Blank City de Céline Danhier (2010)

Emos Poe, Charlie Ahearn, James Nares, Manuel de Landa, Michael Oblowitz, Nikki Zedd, Beth B… Ces noms ne vous diront probablement rien mais pourtant tous ont fait partie d’un même mouvement cinématographique né à la fin des années 70 dans le Lower East Side New-Yorkais. Tous ont été réalisateur de films fauchés, réalisés entre amis en super 8 ou super 16. Avec Blank City, Céline Danhier se penche sur ce mouvement qui a marqué la scène new-yorkaise de l’époque. A ces premiers noms cités plus haut peuvent s’ajouter d’autres, notoirement plus connus comme John Waters, John Lurie, Richard Stern, Jean-Michel Basquiat, Steve Buscemi, Vincent Gallo ou encore, le seul de ces cinéastes encore véritablement en activité aujourd’hui, Jim Jarmusch.

Appelé No Wave ou Cinema of Transgression, ce corpus de films conséquent est aujourd’hui totalement méconnu et définit ainsi par Lydia Lunch, l’une des actrice/réalisatrice de ce mouvement : « It’s defined by what it isn’t. What is it? I don’t fuckin’ know. » (Il se définit par ce qu’il n’est pas. Qu’est-ce qu’il est ? Je n’en sais foutre rien). C’est un peu aussi le sentiment qui prédomine à l’issue de la projection. On a du mal à donner une couleur à l’ensemble de ces œuvres si ce n’est un désir de choquer, d’être anti-conformiste et de ne travailler avec rien, sans argent, juste en s’entraidant et en continuant coûte que coûte. Et si l’évocation par ces différents acteurs de ces vies d’artiste dissolues mais heureuses donne envie sur le mode vie de bohème, on ne peut pas en dire autant en ce qui concerne les morceaux de film que nous donne à découvrir Céline Danhier qui semblent pour la plupart de petits films étudiants fauchés et traitant de sujets vaguement polémiques (homosexualité etc…). Il n’est d’ailleurs pas très étonnant que parmi tous ces extraits se détachent ceux qui auront lancés son réalisateur sur orbite. Quand Permanent Vacation de Jarmusch s’intercale au milieu d’extraits grossiers en Noir et Blanc granuleux, on sent tout de suite quelque chose, une inspiration, un regard peut-être mais en tout cas, le talent est indéniablement là et il n’est pas étonnant que Jarmusch ait réussi à convertir ces premiers essais hésitants en une véritable profession et vocation là où la majorité (la totalité en réalité à part Jarmusch) des intervenants semblent n’être jamais parvenu à sortir leur cinéma du carcan punk et provoc du Lower East Side de l’époque. En allant flâner sur IMDB et se renseigner un peu on peut découvrir avec horreur que Michael Oblowitz par exemple, réalise aujourd’hui des direct to video avec Steven Seagal et que la plupart d’entre eux n’ont carrément plus d’activités après 1985.

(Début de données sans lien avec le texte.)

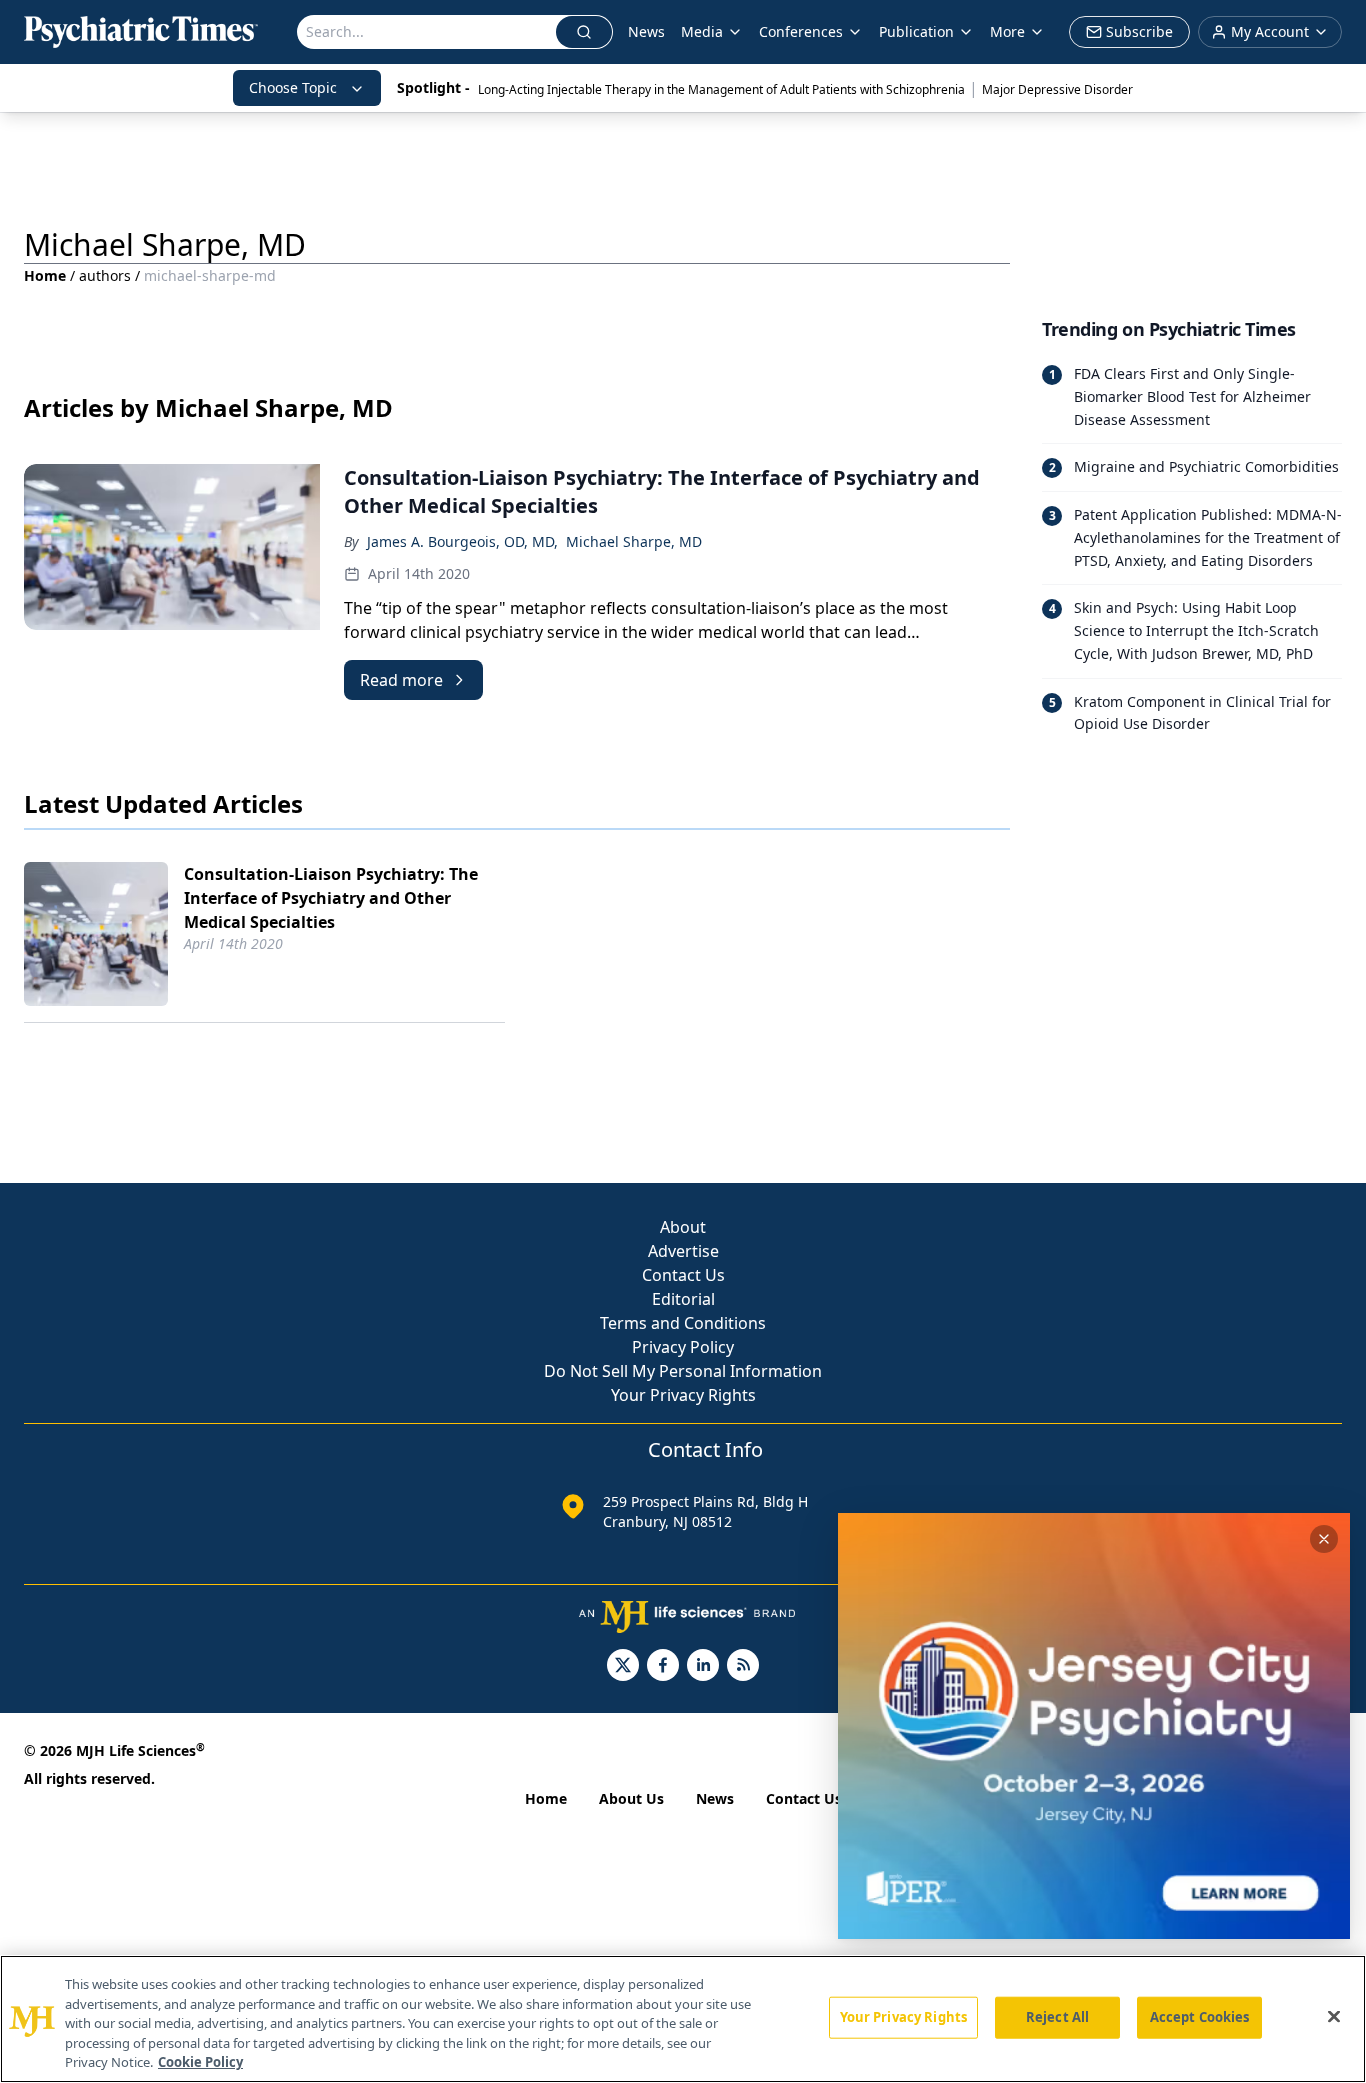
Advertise (683, 1251)
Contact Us (683, 1275)
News (646, 31)
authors (105, 275)
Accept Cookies (1200, 2017)
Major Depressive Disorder (1057, 89)
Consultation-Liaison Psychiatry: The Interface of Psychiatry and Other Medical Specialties (331, 898)
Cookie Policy (200, 2062)
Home (45, 275)
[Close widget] (1324, 1539)
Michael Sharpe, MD (634, 541)
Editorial (683, 1299)
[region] (683, 2019)
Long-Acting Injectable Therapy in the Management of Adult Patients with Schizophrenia (721, 89)
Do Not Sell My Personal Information (683, 1371)
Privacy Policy (683, 1347)
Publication (916, 31)
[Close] (1334, 2017)
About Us (631, 1798)
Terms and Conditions (683, 1323)
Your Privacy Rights (683, 1395)
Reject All (1057, 2017)
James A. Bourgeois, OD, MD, (462, 541)
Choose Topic (293, 87)
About (683, 1227)
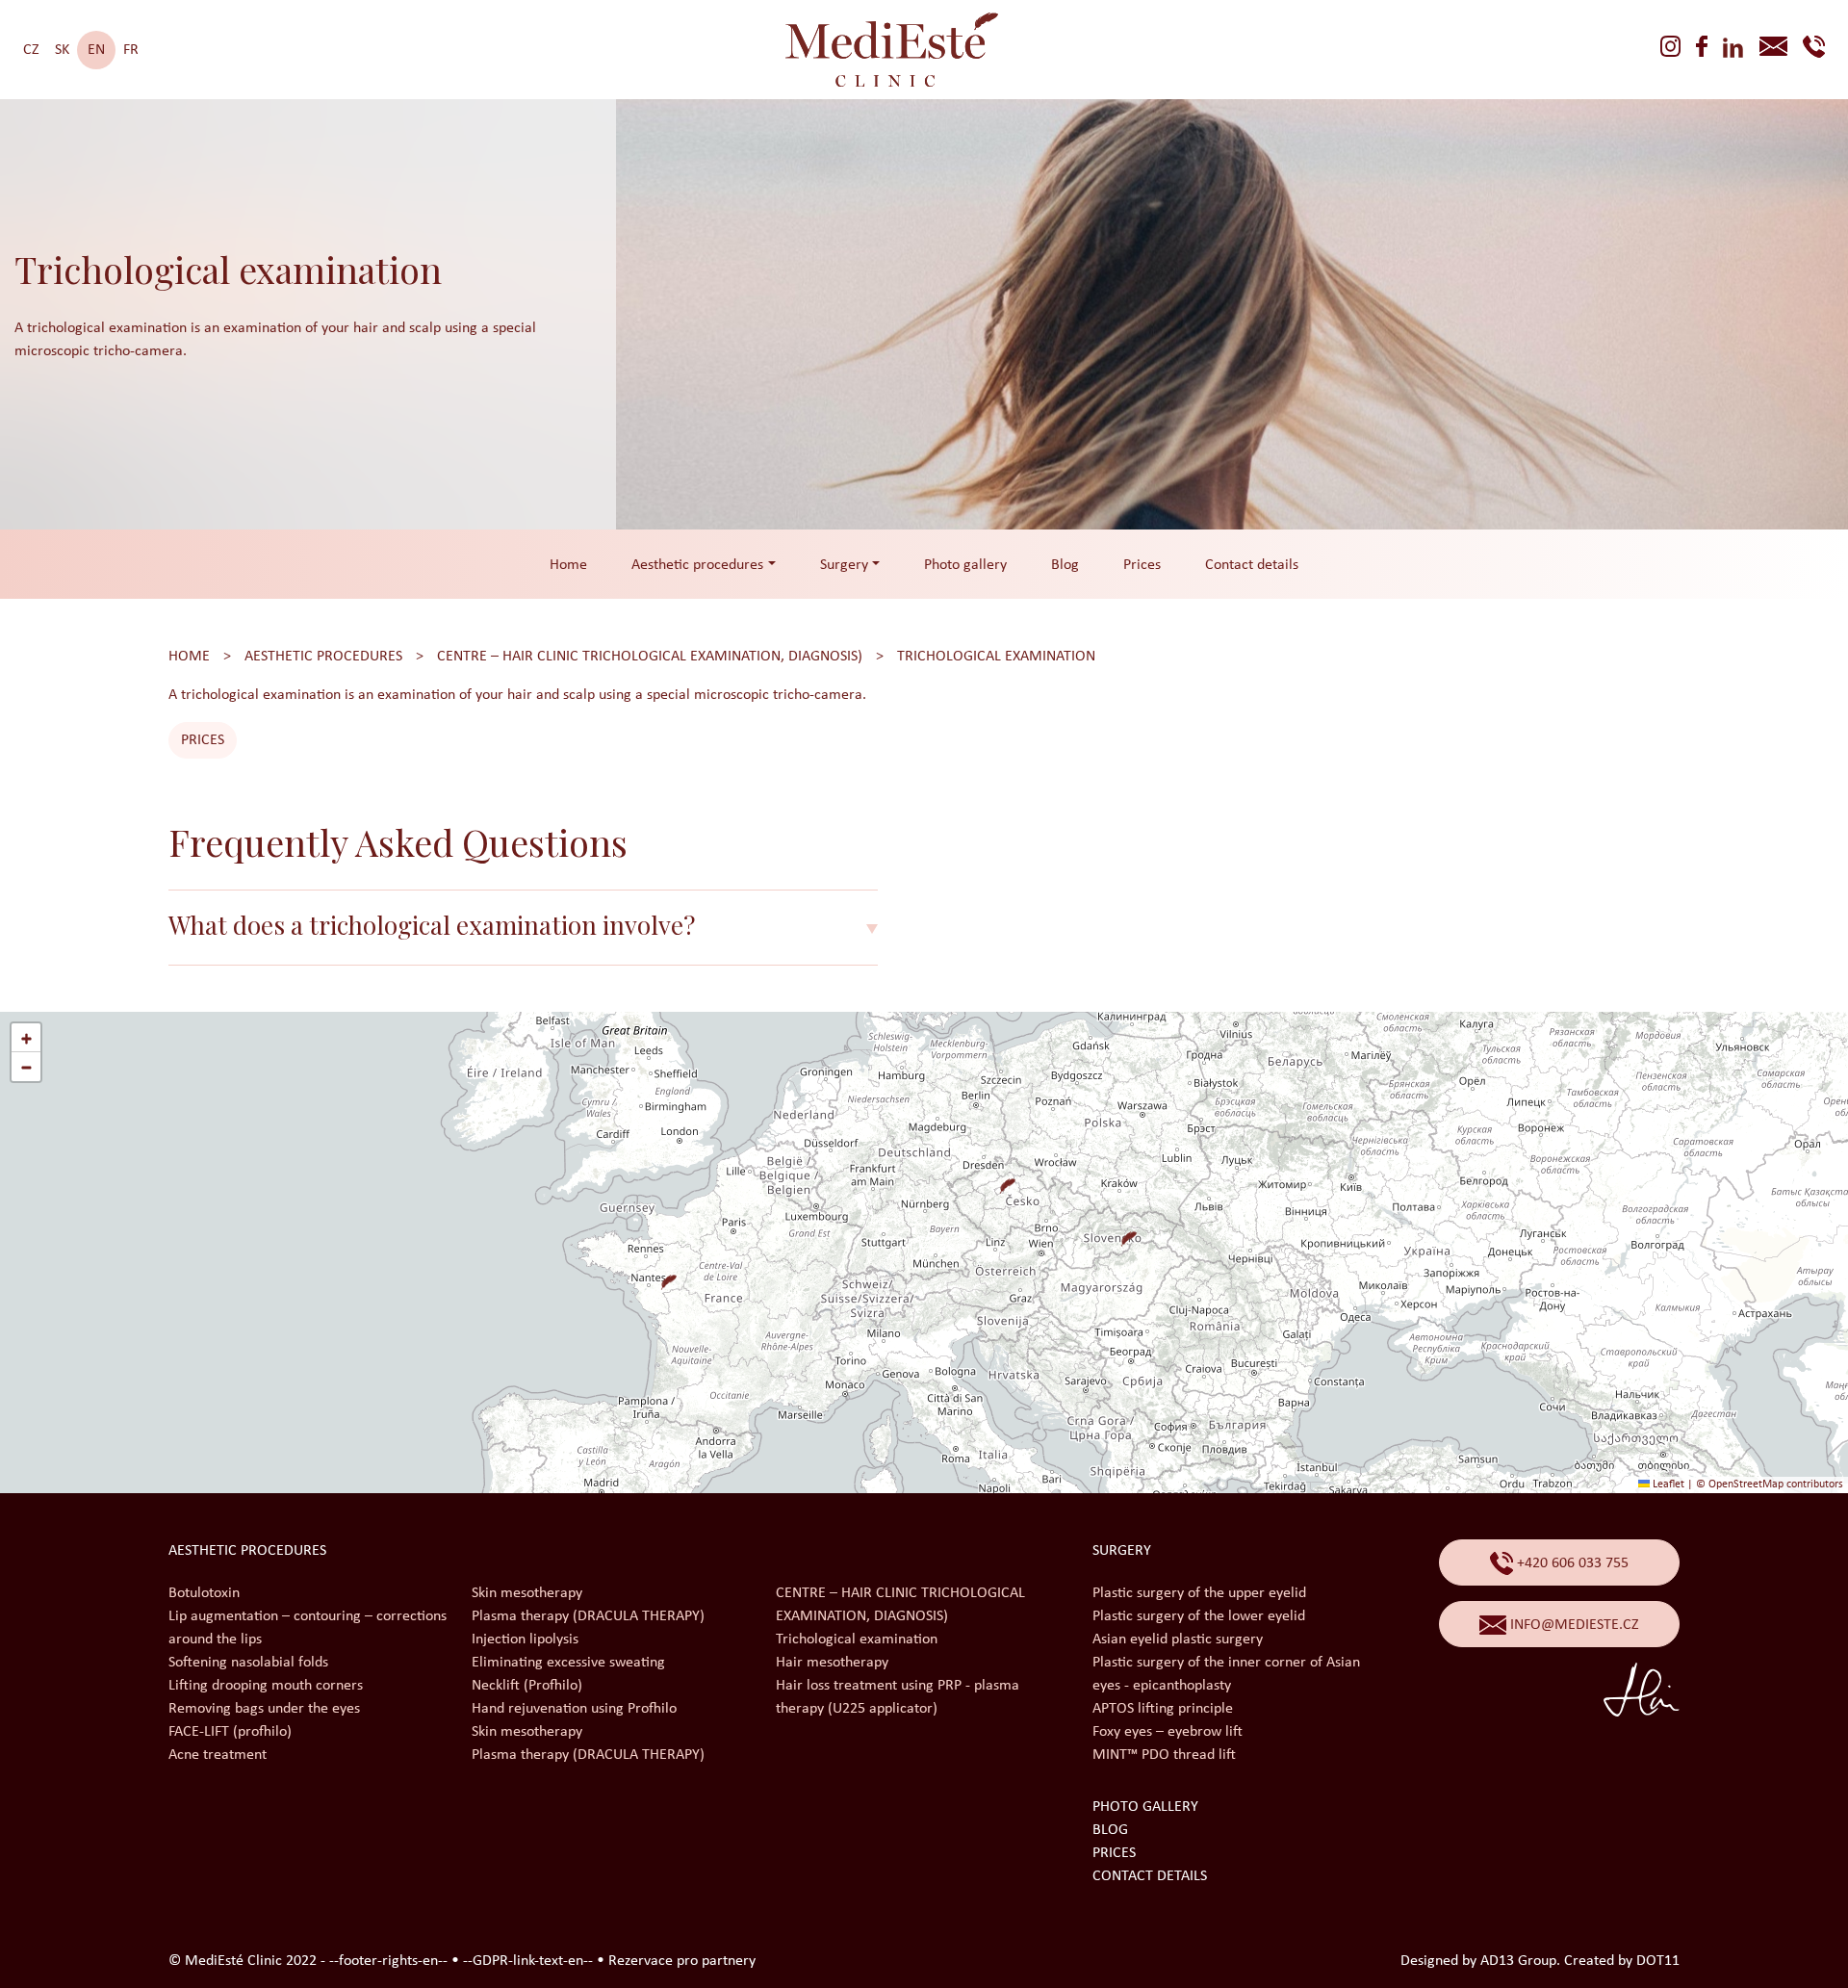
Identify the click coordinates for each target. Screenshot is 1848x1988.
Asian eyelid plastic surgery (1177, 1639)
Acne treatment (217, 1755)
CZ (31, 50)
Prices (1142, 565)
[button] (1000, 1178)
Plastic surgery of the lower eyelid (1198, 1616)
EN (96, 50)
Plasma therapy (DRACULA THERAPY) (588, 1616)
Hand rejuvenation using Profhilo (574, 1709)
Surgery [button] (844, 565)
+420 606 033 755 (1571, 1563)
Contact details (1251, 565)
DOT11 (1658, 1961)
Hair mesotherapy (832, 1662)
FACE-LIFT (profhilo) (230, 1732)
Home (568, 565)
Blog (1065, 565)
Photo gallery (965, 565)
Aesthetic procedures (323, 656)
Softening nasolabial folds (248, 1662)
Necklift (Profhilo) (527, 1685)
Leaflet (1667, 1484)
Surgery (1121, 1551)
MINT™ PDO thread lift (1164, 1755)
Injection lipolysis (525, 1639)
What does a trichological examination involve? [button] (431, 925)
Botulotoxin (204, 1593)
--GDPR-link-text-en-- (528, 1961)
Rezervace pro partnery (682, 1961)
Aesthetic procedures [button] (697, 565)
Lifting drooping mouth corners (265, 1685)
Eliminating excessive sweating (568, 1662)
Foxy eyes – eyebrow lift (1167, 1732)
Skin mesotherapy (527, 1593)
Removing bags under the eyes (264, 1709)
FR (131, 50)
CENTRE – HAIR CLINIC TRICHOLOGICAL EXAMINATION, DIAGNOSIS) (649, 656)
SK (62, 50)
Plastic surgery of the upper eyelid (1199, 1593)
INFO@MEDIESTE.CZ (1572, 1625)
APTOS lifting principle (1162, 1709)
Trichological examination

Le film est du coup involontairement assez ingrat envers ses intervenants qui tentent de nous convaincre de l’importance de leur mouvement et de l’importance des choses qu’ils ont fait à l’époque et qui restent aujourd’hui. Le public, même un peu connaisseur, n’y verra qu’autocongratulation pour un groupe d’artistes qui n’a pas totalement réussi à faire sortir ses œuvres de son quartier. C’est un peu le sentiment qui reste à la fin de la projection. On a l’impression que ce film est peut-être presque plus pour eux, comme un hommage mutuel qu’ils se rendent les uns les autres et à une certaine période de leur vie, mais moins pour les spectateurs qui voient défiler des inconnus nous parler de films sois disant importants dont on n’a jamais entendu parler et qui de toutes façons sont introuvables. Le témoignage sociologique est intéressant lui, reflétant une période très rock n’roll et assez folle dans le New-York en ruine du Lower East Side où l’on évoque la pauvreté, la drogue, le sida. Mais le discours critique sur ce prétendu mouvement paraît surfait et complaisant d’autosatisfaction. Il est dommage également que la forme du documentaire soit si scolaire, si mécanique, alternant d’une manière très monotone interviews et extraits des films concernés. Entendre ces différents personnages se gargariser de leur propre importance durant 1h30 est décidemment beaucoup trop long. Le documentaire ne s’adresse finalement qu’à certains cinéphiles pointus en quête de découverte mais risque bien de laisser les autres spectateurs complètement égarés sur le bas-côté.